> [Supplied records]

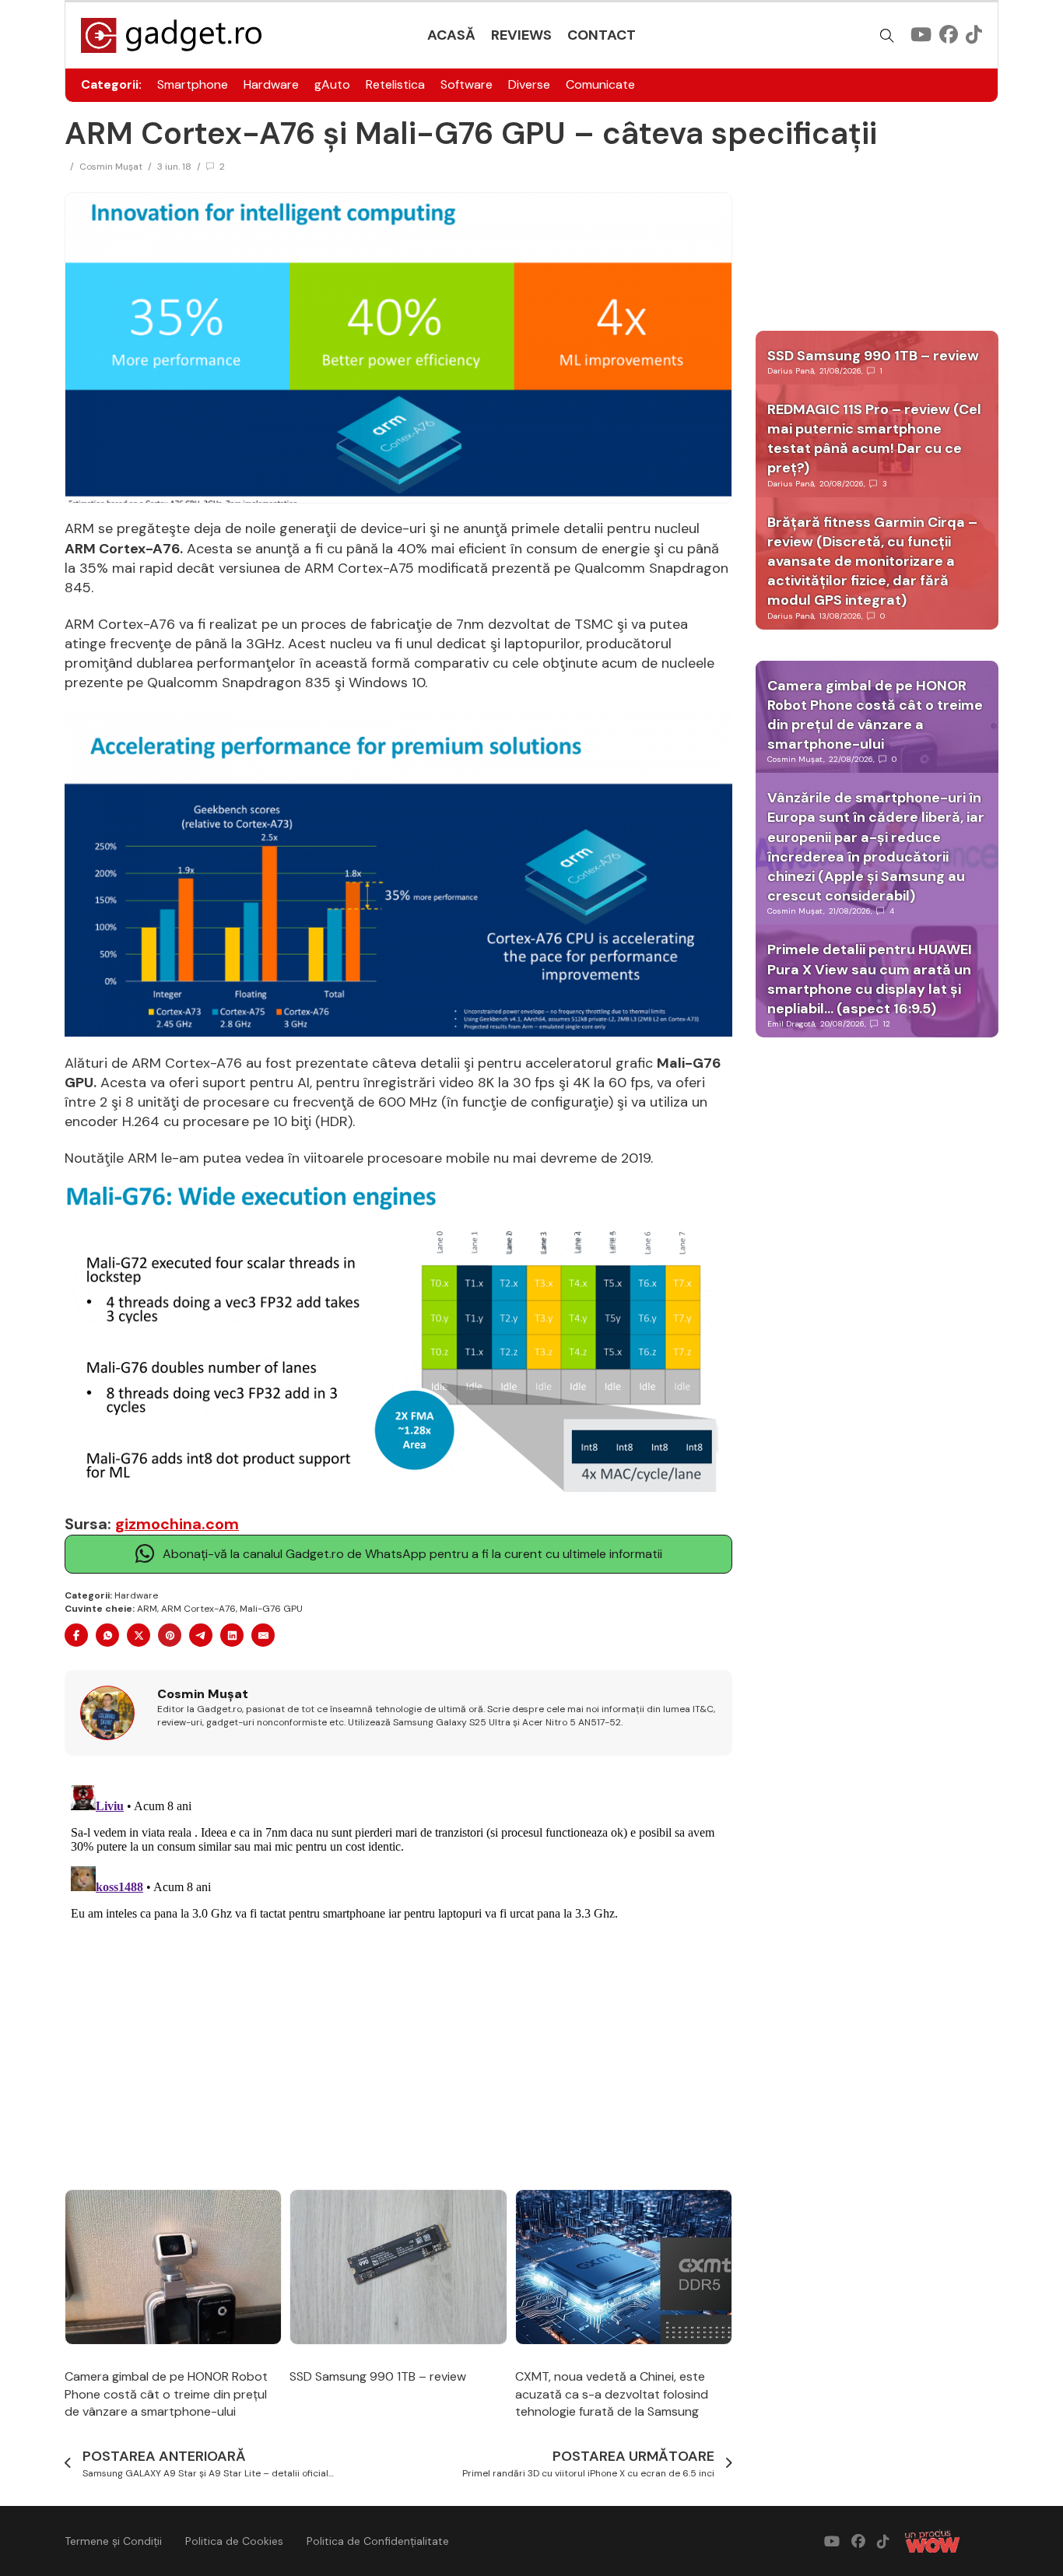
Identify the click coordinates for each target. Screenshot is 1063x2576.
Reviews (521, 35)
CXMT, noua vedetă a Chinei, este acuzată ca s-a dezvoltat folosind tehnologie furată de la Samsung (611, 2394)
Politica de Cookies (234, 2541)
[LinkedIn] (232, 1635)
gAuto (332, 84)
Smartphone (192, 84)
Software (466, 84)
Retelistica (395, 84)
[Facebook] (76, 1635)
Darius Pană (790, 371)
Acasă (451, 35)
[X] (138, 1635)
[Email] (263, 1635)
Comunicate (600, 84)
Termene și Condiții (113, 2541)
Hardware (271, 84)
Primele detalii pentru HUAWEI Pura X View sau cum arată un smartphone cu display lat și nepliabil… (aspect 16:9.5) (869, 979)
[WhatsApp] (107, 1635)
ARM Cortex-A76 (198, 1608)
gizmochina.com (177, 1524)
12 (886, 1024)
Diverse (529, 84)
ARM (147, 1608)
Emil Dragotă (791, 1024)
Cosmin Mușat (110, 166)
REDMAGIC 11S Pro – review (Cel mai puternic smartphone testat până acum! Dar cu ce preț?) (874, 439)
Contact (601, 35)
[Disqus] (398, 1973)
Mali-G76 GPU (271, 1608)
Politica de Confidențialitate (378, 2541)
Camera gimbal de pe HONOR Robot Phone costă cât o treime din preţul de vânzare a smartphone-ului (166, 2394)
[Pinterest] (169, 1635)
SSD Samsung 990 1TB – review (377, 2376)
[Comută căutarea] (887, 35)
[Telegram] (200, 1635)
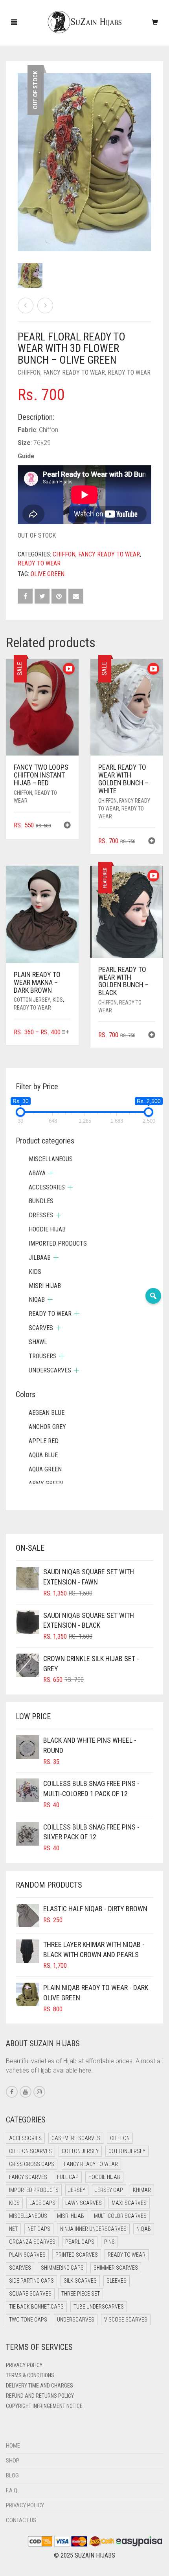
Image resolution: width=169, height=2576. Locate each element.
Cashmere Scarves (75, 2138)
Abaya (37, 1173)
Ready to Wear (129, 372)
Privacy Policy (24, 2365)
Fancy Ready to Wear (74, 372)
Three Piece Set (80, 2294)
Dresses (41, 1215)
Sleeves (117, 2281)
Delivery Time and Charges (39, 2385)
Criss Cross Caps (31, 2164)
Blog (12, 2475)
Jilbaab (40, 1257)
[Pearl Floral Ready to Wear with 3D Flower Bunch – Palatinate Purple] (45, 305)
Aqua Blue (43, 1455)
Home (13, 2445)
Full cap (68, 2177)
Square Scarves (30, 2294)
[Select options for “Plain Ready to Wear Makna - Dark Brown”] (66, 1032)
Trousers (43, 1356)
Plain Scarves (27, 2255)
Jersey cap (109, 2190)
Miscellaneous (51, 1159)
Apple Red (44, 1441)
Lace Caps (42, 2203)
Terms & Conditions (30, 2375)
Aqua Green (45, 1469)
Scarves (41, 1328)
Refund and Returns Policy (40, 2396)
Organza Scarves (32, 2242)
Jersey (76, 2190)
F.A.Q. (12, 2490)
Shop (12, 2460)
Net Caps (39, 2229)
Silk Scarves (80, 2281)
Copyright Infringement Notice (44, 2406)
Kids (58, 1000)
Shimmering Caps (62, 2268)
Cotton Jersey (32, 1000)
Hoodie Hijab (47, 1229)
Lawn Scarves (83, 2203)
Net (13, 2229)
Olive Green (47, 574)
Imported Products (58, 1243)
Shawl (38, 1342)
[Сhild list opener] (50, 1173)
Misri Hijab (45, 1286)
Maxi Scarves (129, 2203)
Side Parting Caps (31, 2281)
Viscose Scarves (125, 2319)
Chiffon (29, 372)
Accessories (47, 1187)
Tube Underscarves (98, 2306)
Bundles (41, 1201)
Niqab (37, 1299)
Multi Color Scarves (120, 2216)
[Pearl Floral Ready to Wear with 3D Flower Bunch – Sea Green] (25, 305)
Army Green (46, 1483)
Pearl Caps (79, 2242)
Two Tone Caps (28, 2319)
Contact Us (21, 2520)
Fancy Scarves (28, 2177)
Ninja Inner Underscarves (93, 2229)
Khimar (142, 2190)
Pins (109, 2242)
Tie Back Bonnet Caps (36, 2306)
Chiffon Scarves (30, 2151)
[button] (67, 826)
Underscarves (50, 1370)
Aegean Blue (46, 1412)
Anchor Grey (47, 1427)
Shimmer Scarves (116, 2268)
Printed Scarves (76, 2255)
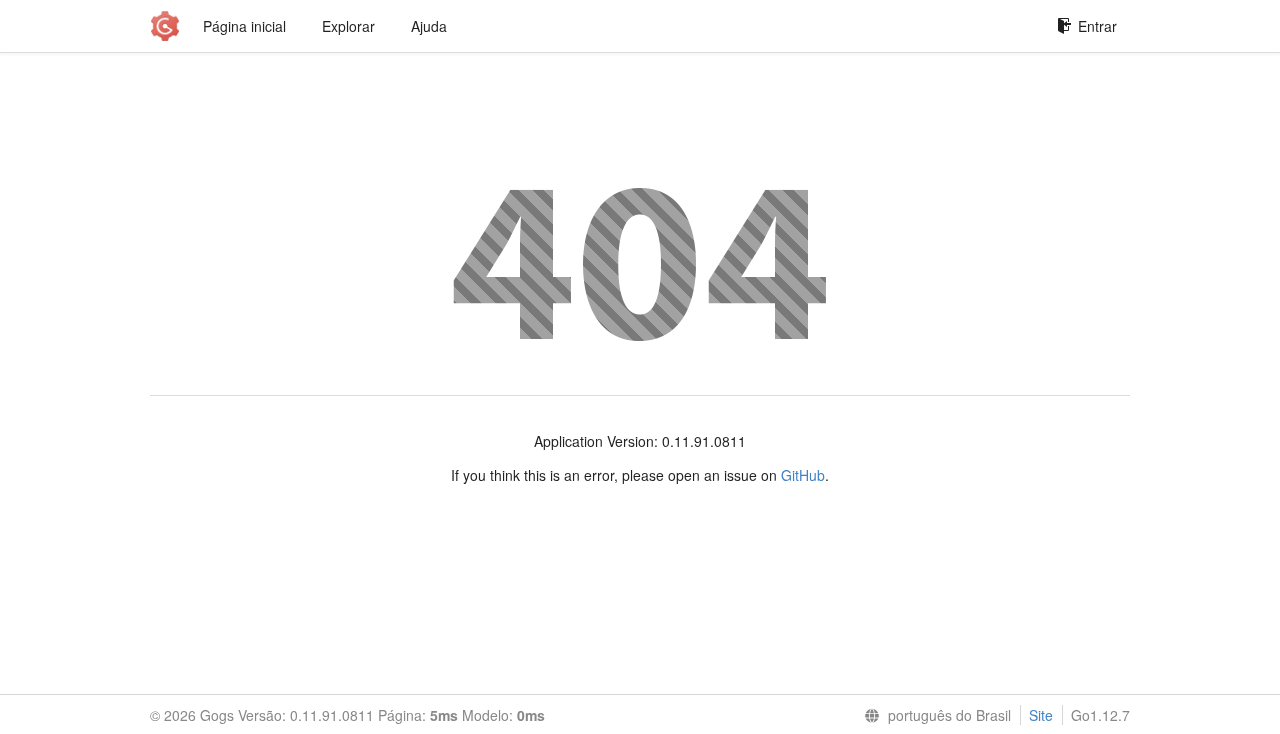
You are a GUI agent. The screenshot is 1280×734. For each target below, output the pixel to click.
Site (1041, 715)
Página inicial (244, 26)
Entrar (1097, 26)
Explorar (348, 26)
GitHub (803, 475)
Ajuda (429, 26)
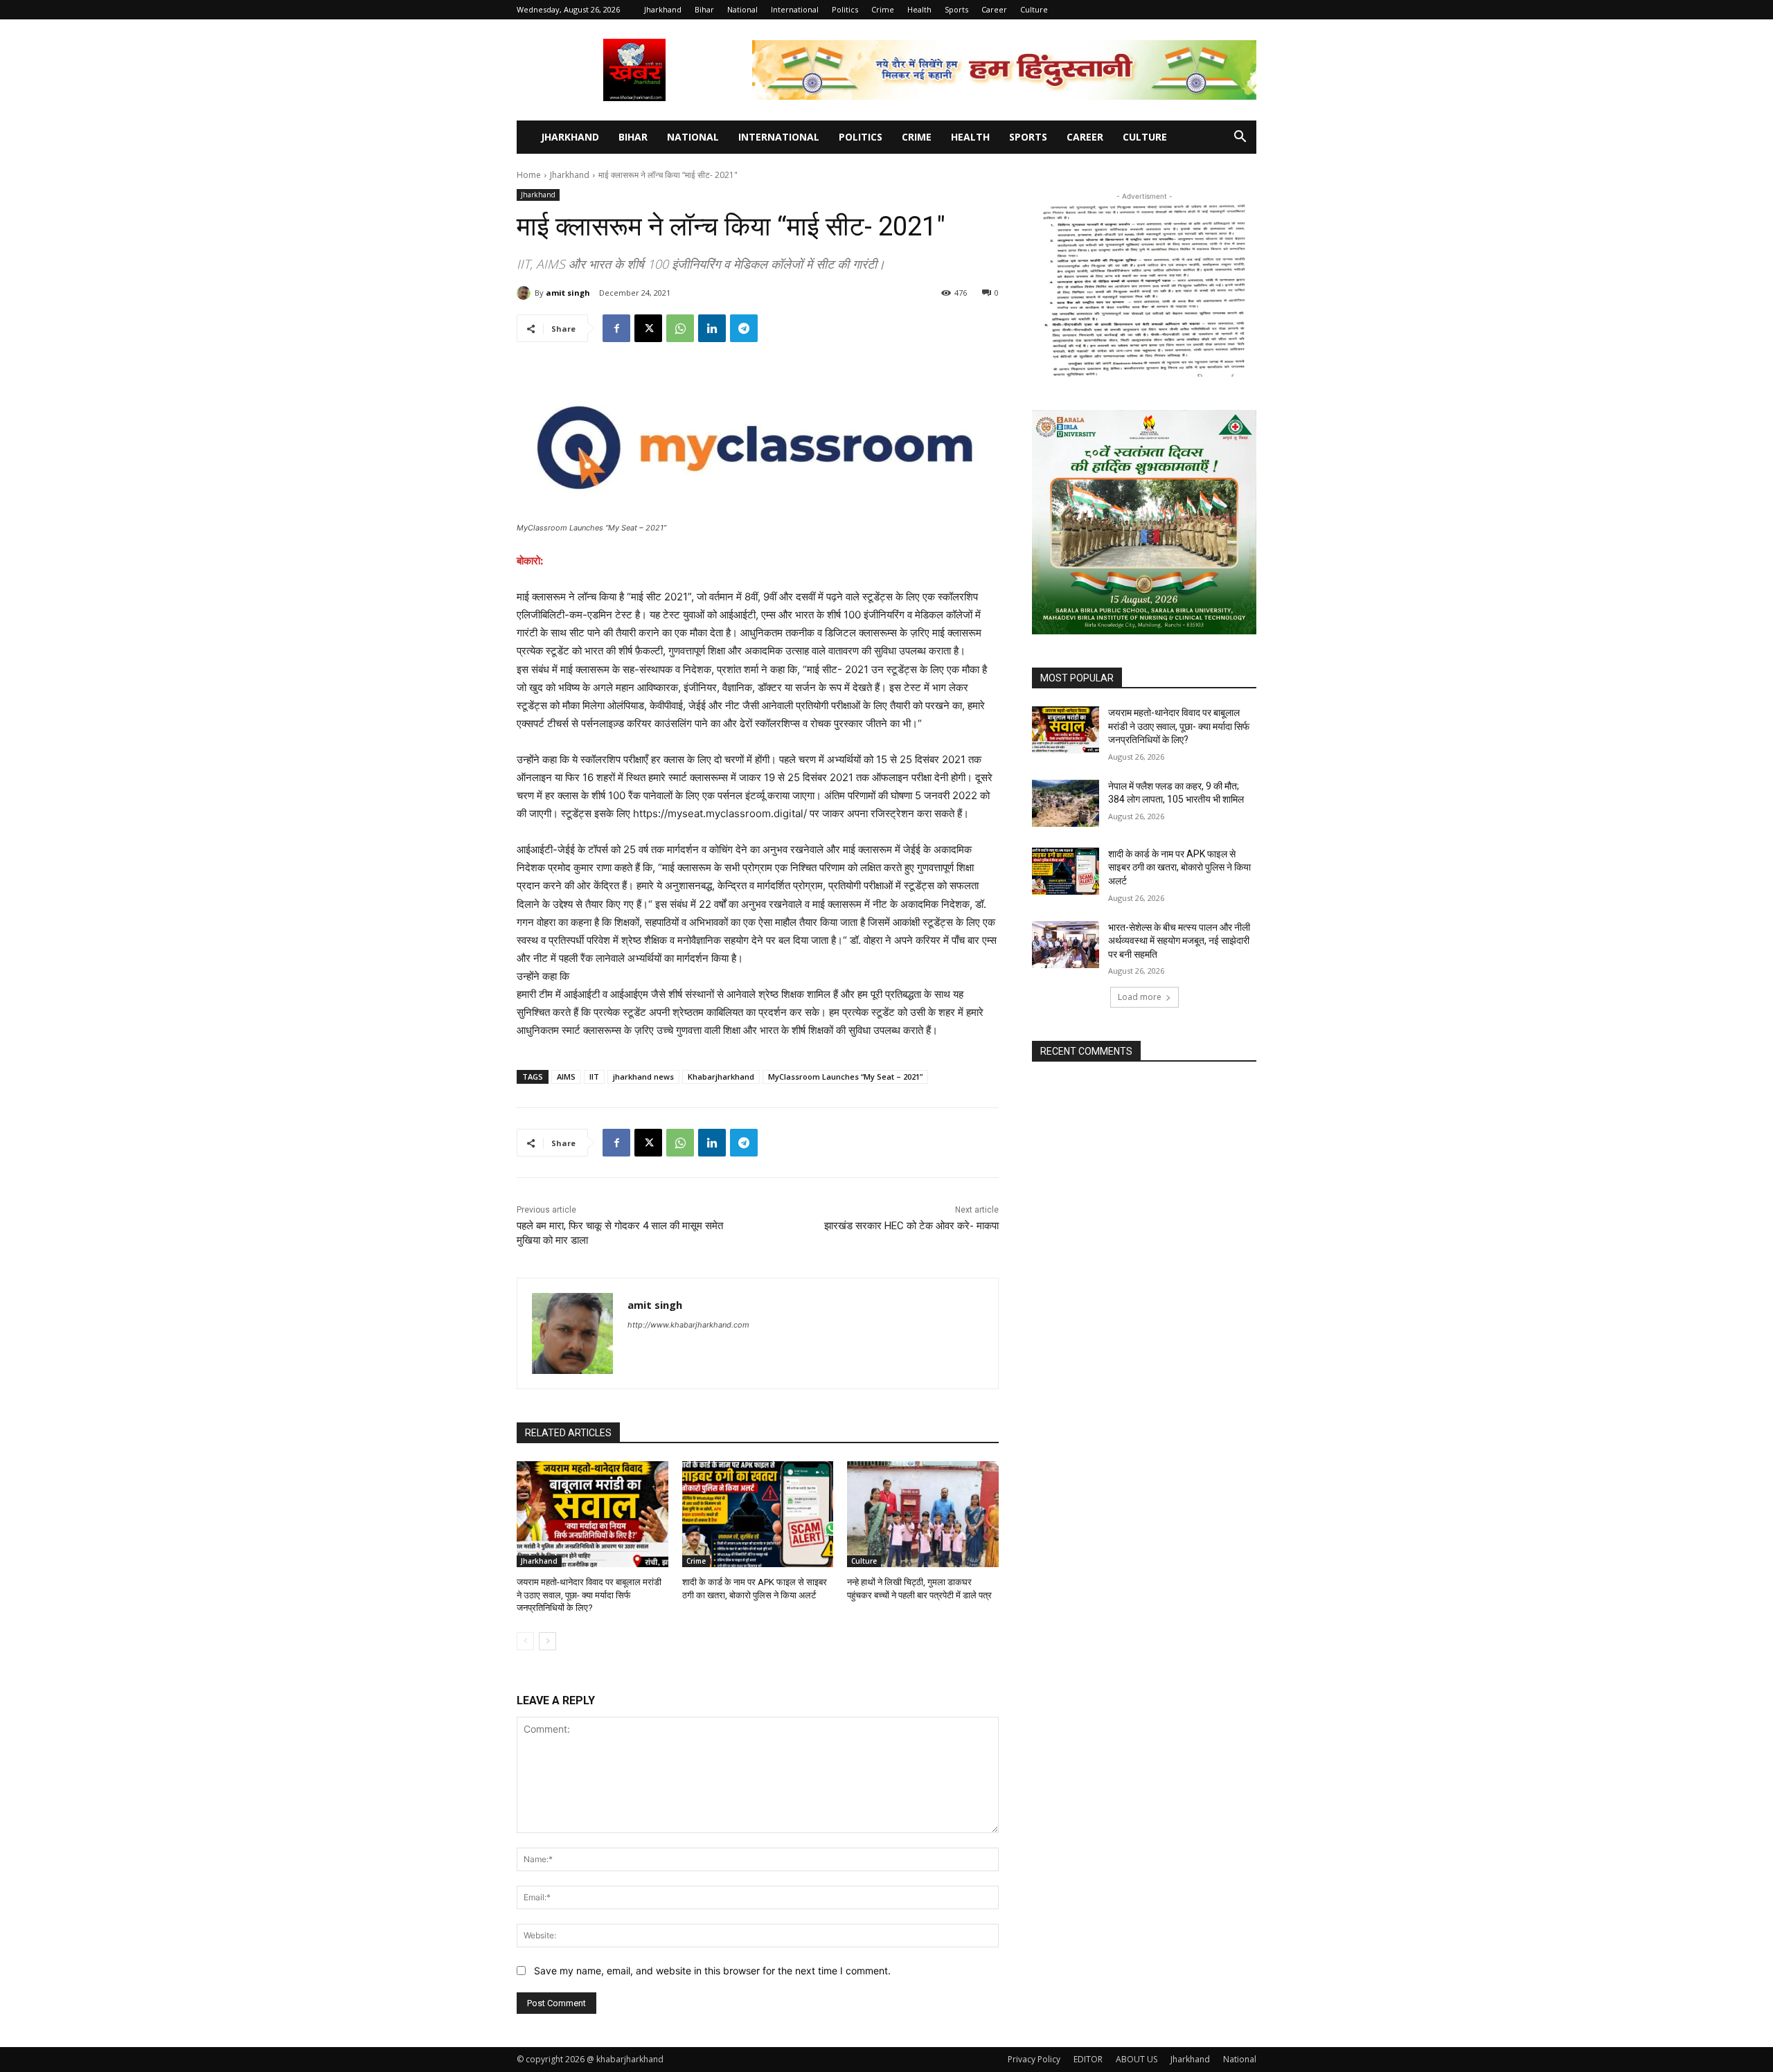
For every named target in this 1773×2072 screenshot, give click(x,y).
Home (529, 175)
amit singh (568, 292)
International (795, 9)
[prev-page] (525, 1641)
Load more (1139, 997)
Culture (1034, 9)
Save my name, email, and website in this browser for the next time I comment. (712, 1970)
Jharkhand (662, 9)
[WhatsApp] (680, 328)
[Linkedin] (712, 328)
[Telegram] (744, 328)
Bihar (704, 9)
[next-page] (547, 1641)
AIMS (566, 1076)
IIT (594, 1076)
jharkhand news (643, 1076)
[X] (648, 328)
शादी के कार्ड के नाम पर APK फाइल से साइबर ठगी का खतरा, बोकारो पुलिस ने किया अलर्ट (1179, 867)
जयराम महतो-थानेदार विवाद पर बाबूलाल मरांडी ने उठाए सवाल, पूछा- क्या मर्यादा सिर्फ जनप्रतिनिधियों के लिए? (589, 1594)
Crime (882, 9)
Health (919, 9)
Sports (956, 9)
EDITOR (1088, 2059)
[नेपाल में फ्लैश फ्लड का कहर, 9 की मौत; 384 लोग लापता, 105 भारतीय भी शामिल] (1065, 803)
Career (994, 9)
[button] (1239, 138)
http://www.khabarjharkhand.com (688, 1325)
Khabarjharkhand (721, 1076)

> [Problem requirements] An exact copy of the lines above, from the one containing "International (795, 9)" down to the one containing "Bihar (704, 9)" and including both, is the whole answer; retype it and nothing else.

> [Solution to the problem]
International (795, 9)
[prev-page] (525, 1641)
Load more (1139, 997)
Culture (1034, 9)
Save my name, email, and website in this browser for the next time I comment. (712, 1970)
Jharkhand (662, 9)
[WhatsApp] (680, 328)
[Linkedin] (712, 328)
[Telegram] (744, 328)
Bihar (704, 9)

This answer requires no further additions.